Beberapa waktu belakangan, mentor-mentor saya, pak Rahmat, bang Salman, selalu ‘memaksa’ saya untuk kembali menulis. Saya selalu berpikir kalau menulis harus selalu dikaitkan dengan membaca buku. Apa yang mau ditulis kalau membaca aja malas? Intensitas baca buku saya yang rendah pun kemudian menjadi alasan yang sempurna untuk tidak menulis.
Saya lupa kalau membaca tidak melulu dari buku saja sumbernya. Pekerjaan yang kita lakukan, momen-momen yang dialami, hingga refleksi terhadap diri sendiri merupakan ‘bahan bacaan’ yang selalu ada didepan mata kita, setiap harinya. Kalau bahannya selalu tersedia, lantas apa kira-kira yang bisa membuat saya punya dorongan kuat untuk terus menulis? Saya baru menemukannya pagi ini, dan jawabannya sederhana; saya punya anak-anak sebagai generasi penerus. Mereka yang akan menjalani tantangan hidup, dan barangkali jauh lebih berat dari yang saya alami. Saya ingin mereka menyelami pemikiran orang tuanya tentang hidup dan kehidupan. Mengetahui apa yang berhasil, apa yang tidak berhasil dalam pekerjaan yang dilakukan. Memahami apa yang tersurat sekaligus tersirat. Mencari tahu dengan siapa saja orang tuanya bergaul dan mendapatkan pelajaran darinya. Dari tulisan, saya ingin anak saya juga bisa memahami bahwa hidup itu bisa naik dan turun, tapi selama keluarga kita tetap bersama dan kompak, maka itu jauh lebih penting dan wujud kesyukuran yang harus kita rawat dengan baik.
Warisan harta bisa hilang cepat. Namun warisan kebijaksanaan, pengetahuan, ilmu dalam tulisan akan senantiasa abadi. Semoga kita semua dikuatkan atas niat baik tulisan yang kita keluarkan sendiri.
Selamat hari Senin, dan selamat menulis!

== DATA YANG DITAMPILKAN ==

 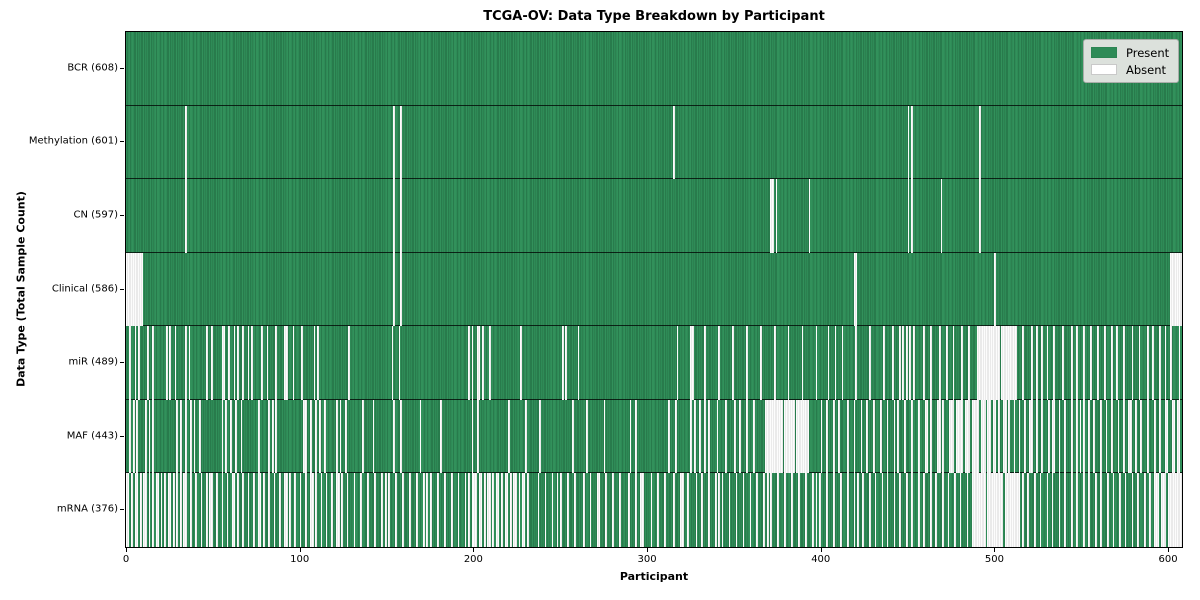 I want to click on y-tick-label: BCR (608), so click(x=92, y=68).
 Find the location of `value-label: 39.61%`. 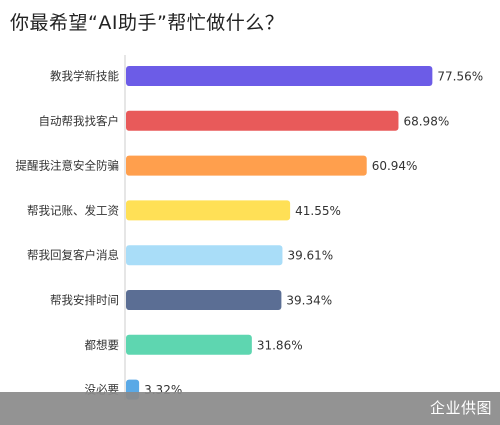

value-label: 39.61% is located at coordinates (310, 256).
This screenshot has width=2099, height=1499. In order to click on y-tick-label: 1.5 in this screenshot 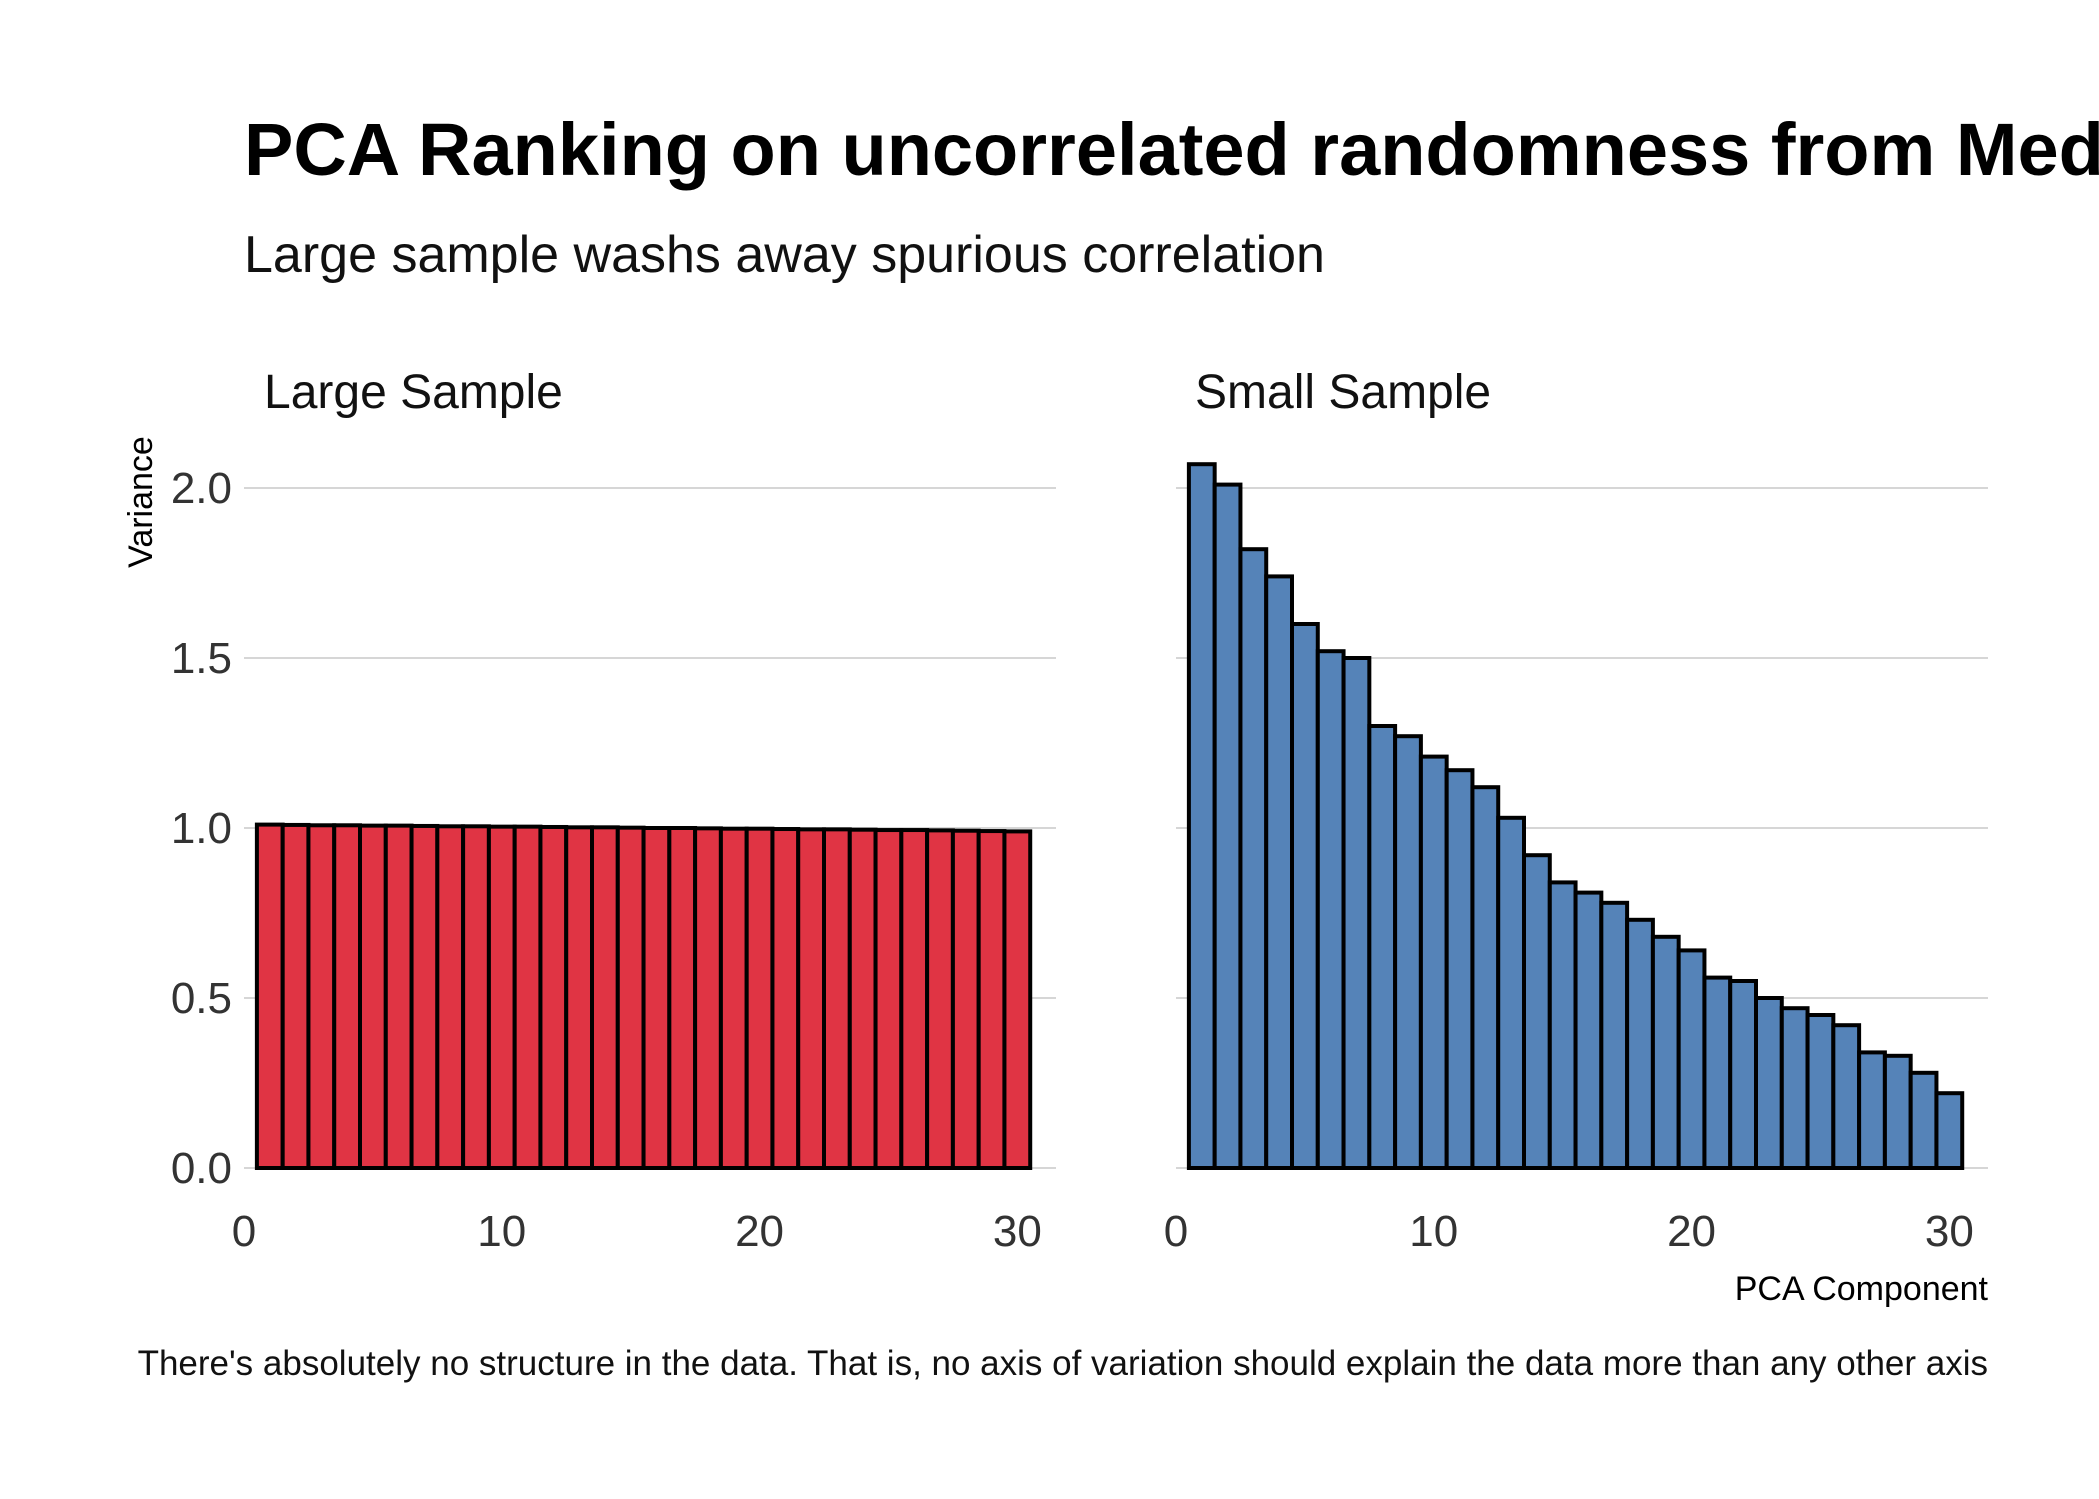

== YANG PERLU DIKERJAKAN ==
1 – Ambil dari kutipan teks bagian antara "Warisan harta bisa" dan "kita keluarkan sendiri.", termasuk kedua ujungnya, tanpa mengubah apa pun.
2 – Menurut kutipan teks, mengapa rendahnya intensitas membaca buku sempat menjadi alasan untuk tidak menulis? Jawab dalam satu sampai tiga kalimat.
3 – Sebutkan semua sumber "bahan bacaan" selain buku yang disebutkan dalam kutipan teks.

== HASIL LATIHAN ==
1 –
Warisan harta bisa hilang cepat. Namun warisan kebijaksanaan, pengetahuan, ilmu dalam tulisan akan senantiasa abadi. Semoga kita semua dikuatkan atas niat baik tulisan yang kita keluarkan sendiri.

2 – Penulis selalu berpikir bahwa menulis harus dikaitkan dengan membaca buku. Jika membaca saja malas, tidak ada yang bisa ditulis.

3 –
- Pekerjaan yang kita lakukan
- Momen-momen yang dialami
- Refleksi terhadap diri sendiri